I wanted to make something incredible for my husband's birthday and found this great recipe! The sauce mixture of marsala wine and mascarpone cheese makes this dish sweet, tangy, and creamy. Try it sometime if you want to impress your loved ones with a better-than-any-restaurants-quality food!!
1 1/2 lbs boneless, skinless chicken breast fillets
Salt and freshly gound black pepper
2 tablespoons olive oil
5 tablespoons unsalted butter
3/4 cup chopped onions (I didn't use any but it still turned out great!)
1 lb cremini mushrooms, trimmed and slice (I used regular brown mushrooms)
3 tablespoons minced garlic
1 cup dry marsala wine
1 cup (8 ounces) mascarpone cheese
2 tablespoons dijon mustard
2 tablespoons chopped fresh flat leaf parsley
12 ounces dried fettucine
Sprinkle the chicken with salt and pepper. Heat the oil in a large skillet over high heat. Add the chicken and cook just until brown, about 4 minutes per side. Set aside.
(While the chicken cools, melt 2 tablespoons of the butter in the same skillet over medium high heat, then add the onions and saute until it is tender, about 2 minutes.)
Add the musrooms and garlic and saute until the mushrooms are tender and the juices evaporate, about 10-12 minutes. Add the wine and simmer until it is reduced by half, about 4 minutes. Stir in the mascarpone and mustard.
Cut the chicken breasts crosswise into 1/3 inch thick slices. Return the chicken to the skillet. Simmer uncovered over medium-low heat until the chicen is just cooked through and the sauce thickens slightly, about 2 minutes.
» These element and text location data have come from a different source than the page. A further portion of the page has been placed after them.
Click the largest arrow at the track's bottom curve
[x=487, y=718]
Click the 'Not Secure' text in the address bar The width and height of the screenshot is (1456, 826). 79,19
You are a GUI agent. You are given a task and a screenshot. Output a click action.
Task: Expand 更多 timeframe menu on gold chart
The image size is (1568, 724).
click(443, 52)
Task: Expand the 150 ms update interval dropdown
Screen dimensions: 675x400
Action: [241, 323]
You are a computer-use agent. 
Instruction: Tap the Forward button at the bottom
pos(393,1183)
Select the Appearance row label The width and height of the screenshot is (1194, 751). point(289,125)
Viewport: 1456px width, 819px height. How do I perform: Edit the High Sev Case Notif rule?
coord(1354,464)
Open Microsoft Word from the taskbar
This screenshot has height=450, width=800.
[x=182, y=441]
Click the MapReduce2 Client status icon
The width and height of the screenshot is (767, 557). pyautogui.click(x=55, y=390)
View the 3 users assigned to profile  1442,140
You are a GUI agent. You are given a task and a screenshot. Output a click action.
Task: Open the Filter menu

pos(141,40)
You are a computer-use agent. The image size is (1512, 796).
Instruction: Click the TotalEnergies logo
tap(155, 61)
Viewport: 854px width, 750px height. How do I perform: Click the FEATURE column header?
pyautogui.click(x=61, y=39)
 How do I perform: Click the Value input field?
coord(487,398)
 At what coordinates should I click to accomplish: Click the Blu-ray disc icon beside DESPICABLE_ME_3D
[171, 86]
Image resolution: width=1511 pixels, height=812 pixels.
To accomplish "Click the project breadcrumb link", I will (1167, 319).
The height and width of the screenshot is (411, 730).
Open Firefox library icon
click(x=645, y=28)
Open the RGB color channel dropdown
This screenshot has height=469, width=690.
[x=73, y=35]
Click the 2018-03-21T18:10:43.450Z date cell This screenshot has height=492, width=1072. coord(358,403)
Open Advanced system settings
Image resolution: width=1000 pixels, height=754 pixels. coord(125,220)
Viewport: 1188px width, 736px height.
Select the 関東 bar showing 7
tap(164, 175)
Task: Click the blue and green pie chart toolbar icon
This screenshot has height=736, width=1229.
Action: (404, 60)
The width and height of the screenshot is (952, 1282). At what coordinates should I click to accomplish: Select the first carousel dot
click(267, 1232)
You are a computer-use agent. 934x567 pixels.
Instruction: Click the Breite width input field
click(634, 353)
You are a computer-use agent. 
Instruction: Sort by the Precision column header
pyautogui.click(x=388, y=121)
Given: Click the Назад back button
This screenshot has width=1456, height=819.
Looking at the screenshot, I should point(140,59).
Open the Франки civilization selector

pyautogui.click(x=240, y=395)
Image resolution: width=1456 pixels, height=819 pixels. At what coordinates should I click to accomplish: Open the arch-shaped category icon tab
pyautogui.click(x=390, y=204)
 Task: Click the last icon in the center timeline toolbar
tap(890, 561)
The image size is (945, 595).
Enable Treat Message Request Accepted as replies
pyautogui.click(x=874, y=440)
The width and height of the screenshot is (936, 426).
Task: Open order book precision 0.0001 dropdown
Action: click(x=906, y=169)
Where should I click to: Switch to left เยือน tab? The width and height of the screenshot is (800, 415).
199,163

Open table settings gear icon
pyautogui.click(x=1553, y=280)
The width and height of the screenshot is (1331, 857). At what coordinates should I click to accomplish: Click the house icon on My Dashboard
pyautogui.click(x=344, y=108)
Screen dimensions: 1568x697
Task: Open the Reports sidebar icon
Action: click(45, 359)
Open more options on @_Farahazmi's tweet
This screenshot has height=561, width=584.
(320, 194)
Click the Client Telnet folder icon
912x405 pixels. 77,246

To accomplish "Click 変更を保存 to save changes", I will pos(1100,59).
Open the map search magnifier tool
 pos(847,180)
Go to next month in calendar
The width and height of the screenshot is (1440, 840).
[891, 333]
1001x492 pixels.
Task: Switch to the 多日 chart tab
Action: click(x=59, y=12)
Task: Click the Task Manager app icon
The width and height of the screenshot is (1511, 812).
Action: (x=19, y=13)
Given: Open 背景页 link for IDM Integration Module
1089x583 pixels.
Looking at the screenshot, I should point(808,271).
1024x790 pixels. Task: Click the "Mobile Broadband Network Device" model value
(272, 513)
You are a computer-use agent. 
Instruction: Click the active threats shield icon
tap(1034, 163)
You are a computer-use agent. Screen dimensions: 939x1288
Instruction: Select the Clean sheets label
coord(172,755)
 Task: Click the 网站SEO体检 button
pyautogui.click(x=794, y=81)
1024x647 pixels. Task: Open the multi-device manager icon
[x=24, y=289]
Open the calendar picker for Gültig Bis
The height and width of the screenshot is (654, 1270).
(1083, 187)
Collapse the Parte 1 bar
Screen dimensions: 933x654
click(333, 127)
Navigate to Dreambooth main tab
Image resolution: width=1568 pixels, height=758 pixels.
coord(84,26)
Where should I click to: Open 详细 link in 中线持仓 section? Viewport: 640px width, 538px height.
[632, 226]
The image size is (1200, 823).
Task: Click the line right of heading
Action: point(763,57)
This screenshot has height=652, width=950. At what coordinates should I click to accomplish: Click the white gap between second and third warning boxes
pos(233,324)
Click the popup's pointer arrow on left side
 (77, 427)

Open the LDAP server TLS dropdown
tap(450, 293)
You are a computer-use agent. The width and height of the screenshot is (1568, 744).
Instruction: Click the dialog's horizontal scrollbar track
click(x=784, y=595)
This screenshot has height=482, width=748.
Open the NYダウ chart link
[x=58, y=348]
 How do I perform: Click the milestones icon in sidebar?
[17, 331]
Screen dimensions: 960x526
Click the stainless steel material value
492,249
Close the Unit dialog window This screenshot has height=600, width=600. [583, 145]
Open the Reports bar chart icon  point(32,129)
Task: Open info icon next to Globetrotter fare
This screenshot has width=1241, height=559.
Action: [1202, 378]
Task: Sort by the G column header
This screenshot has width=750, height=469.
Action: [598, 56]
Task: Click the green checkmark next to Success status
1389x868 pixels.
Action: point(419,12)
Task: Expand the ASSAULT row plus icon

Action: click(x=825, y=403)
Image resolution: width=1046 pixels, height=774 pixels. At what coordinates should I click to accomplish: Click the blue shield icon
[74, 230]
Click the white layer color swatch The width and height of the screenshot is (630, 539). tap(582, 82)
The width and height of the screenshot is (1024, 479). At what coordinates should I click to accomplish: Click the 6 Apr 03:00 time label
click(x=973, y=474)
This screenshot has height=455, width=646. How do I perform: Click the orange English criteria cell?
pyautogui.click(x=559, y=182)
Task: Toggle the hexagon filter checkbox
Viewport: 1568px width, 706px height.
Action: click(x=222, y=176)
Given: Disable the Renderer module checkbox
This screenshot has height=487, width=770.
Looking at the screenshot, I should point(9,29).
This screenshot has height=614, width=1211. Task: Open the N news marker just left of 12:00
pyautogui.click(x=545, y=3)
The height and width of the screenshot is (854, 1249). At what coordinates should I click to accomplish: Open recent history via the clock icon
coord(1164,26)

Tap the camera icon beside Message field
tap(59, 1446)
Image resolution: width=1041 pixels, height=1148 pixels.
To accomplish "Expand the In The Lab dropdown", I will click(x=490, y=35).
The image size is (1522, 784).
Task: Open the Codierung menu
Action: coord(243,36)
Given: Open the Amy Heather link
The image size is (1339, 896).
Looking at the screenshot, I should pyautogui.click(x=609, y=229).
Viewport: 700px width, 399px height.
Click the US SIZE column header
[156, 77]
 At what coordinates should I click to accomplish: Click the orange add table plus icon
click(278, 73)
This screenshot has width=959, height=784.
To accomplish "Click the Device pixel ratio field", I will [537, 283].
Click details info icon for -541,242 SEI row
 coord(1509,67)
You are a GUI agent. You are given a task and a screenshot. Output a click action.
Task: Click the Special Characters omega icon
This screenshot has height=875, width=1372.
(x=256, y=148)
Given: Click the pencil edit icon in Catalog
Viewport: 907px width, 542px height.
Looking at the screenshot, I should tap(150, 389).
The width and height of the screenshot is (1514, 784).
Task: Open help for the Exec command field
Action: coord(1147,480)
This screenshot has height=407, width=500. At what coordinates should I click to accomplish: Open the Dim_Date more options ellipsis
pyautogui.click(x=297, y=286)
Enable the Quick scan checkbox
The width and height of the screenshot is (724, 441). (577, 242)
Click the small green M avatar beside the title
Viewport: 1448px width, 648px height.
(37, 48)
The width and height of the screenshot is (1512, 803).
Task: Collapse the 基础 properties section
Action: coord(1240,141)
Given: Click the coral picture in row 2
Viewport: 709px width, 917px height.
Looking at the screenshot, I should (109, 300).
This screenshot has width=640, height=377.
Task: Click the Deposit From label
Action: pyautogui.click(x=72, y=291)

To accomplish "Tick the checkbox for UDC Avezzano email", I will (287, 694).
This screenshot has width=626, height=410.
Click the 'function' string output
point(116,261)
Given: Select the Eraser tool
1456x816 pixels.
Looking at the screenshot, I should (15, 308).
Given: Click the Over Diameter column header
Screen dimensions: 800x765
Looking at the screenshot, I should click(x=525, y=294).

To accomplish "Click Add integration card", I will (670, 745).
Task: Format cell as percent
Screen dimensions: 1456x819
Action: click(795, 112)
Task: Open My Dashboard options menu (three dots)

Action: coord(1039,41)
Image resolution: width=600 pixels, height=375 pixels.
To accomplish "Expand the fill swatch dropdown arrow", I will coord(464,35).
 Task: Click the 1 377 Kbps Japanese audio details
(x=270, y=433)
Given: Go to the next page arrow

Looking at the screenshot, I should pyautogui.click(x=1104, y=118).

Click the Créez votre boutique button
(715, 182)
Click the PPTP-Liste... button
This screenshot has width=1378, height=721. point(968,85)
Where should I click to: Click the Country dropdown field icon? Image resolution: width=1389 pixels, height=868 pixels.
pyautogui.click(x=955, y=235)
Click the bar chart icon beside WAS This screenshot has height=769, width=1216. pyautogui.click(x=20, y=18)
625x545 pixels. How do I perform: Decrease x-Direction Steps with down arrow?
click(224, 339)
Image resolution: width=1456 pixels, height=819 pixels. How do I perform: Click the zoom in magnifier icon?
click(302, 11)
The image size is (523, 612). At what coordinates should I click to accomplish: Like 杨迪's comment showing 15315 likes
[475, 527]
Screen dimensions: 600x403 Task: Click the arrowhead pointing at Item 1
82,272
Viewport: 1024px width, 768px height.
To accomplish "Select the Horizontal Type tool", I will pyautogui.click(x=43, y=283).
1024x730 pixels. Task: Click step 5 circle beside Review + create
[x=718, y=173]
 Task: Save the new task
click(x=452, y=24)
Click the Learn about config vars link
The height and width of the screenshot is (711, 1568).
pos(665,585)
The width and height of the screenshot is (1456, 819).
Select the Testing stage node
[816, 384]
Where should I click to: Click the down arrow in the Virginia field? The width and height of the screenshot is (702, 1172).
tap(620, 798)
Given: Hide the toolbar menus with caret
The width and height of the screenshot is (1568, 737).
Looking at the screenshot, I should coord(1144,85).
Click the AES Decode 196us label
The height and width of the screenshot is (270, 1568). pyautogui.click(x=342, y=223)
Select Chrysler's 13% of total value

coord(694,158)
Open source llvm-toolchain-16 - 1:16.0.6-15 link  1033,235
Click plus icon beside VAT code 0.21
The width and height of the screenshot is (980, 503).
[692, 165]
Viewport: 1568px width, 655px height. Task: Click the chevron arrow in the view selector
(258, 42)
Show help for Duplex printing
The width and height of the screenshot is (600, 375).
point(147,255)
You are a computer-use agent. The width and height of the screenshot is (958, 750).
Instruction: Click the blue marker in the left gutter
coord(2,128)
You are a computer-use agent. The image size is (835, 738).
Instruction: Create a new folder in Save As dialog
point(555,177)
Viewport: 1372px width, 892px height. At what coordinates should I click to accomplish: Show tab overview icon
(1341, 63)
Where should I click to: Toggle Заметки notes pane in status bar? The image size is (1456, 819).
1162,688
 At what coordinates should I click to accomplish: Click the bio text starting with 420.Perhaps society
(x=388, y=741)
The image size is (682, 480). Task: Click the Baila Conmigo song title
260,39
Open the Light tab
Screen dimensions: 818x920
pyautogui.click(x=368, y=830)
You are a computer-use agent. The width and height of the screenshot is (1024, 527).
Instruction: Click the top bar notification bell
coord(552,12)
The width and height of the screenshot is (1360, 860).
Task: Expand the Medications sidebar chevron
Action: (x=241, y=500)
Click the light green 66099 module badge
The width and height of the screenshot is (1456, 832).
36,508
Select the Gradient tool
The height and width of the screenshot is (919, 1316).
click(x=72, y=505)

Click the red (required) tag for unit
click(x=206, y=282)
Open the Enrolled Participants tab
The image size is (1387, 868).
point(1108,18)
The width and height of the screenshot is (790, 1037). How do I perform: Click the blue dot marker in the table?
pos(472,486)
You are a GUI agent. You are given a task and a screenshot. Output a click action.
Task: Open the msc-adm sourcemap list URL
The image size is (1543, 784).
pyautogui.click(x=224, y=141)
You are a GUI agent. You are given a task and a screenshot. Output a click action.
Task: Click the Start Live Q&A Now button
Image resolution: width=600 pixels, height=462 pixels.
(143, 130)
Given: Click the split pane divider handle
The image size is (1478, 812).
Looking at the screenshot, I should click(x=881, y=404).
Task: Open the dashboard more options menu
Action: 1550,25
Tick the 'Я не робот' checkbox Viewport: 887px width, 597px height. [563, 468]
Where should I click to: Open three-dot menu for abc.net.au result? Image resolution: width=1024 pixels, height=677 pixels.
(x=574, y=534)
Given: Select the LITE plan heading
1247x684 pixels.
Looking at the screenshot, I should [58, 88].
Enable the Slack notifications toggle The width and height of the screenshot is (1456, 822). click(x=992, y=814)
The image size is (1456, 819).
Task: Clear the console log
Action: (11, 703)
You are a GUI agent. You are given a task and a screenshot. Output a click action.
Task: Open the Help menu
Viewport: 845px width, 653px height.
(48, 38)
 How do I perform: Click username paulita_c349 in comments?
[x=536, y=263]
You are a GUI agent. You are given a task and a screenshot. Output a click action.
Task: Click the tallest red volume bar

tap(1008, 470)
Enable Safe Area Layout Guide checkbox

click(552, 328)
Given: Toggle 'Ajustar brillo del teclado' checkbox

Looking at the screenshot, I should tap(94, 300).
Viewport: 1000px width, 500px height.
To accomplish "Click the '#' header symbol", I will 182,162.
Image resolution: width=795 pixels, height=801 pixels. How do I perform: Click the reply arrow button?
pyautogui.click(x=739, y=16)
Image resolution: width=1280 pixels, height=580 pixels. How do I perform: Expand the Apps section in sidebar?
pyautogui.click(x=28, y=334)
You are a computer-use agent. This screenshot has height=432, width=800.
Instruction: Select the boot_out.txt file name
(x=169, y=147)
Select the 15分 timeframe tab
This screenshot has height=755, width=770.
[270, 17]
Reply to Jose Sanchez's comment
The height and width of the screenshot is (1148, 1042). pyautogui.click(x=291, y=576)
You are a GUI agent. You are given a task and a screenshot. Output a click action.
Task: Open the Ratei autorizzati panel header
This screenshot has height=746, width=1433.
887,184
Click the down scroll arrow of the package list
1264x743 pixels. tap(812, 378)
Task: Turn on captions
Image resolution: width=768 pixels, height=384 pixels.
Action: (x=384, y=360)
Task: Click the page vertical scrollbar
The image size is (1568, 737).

Stir in 1 tablespoon of the parsley and season the sauce to taste with salt and pepper.
Bring a large pot of salted water to a boil. Add the fettuccine and cook, stirring occasionally, until al dante, about 8 minutes. Drain. Toss with the remaining 3 tablespoons of butter and 1 tablespoon of parsley. Season with salt and pepper. (Do not skip this part. The butter and pasley make the pasta taste so yummy!) Serve the marsala chicken over the fettuccine and enjoy!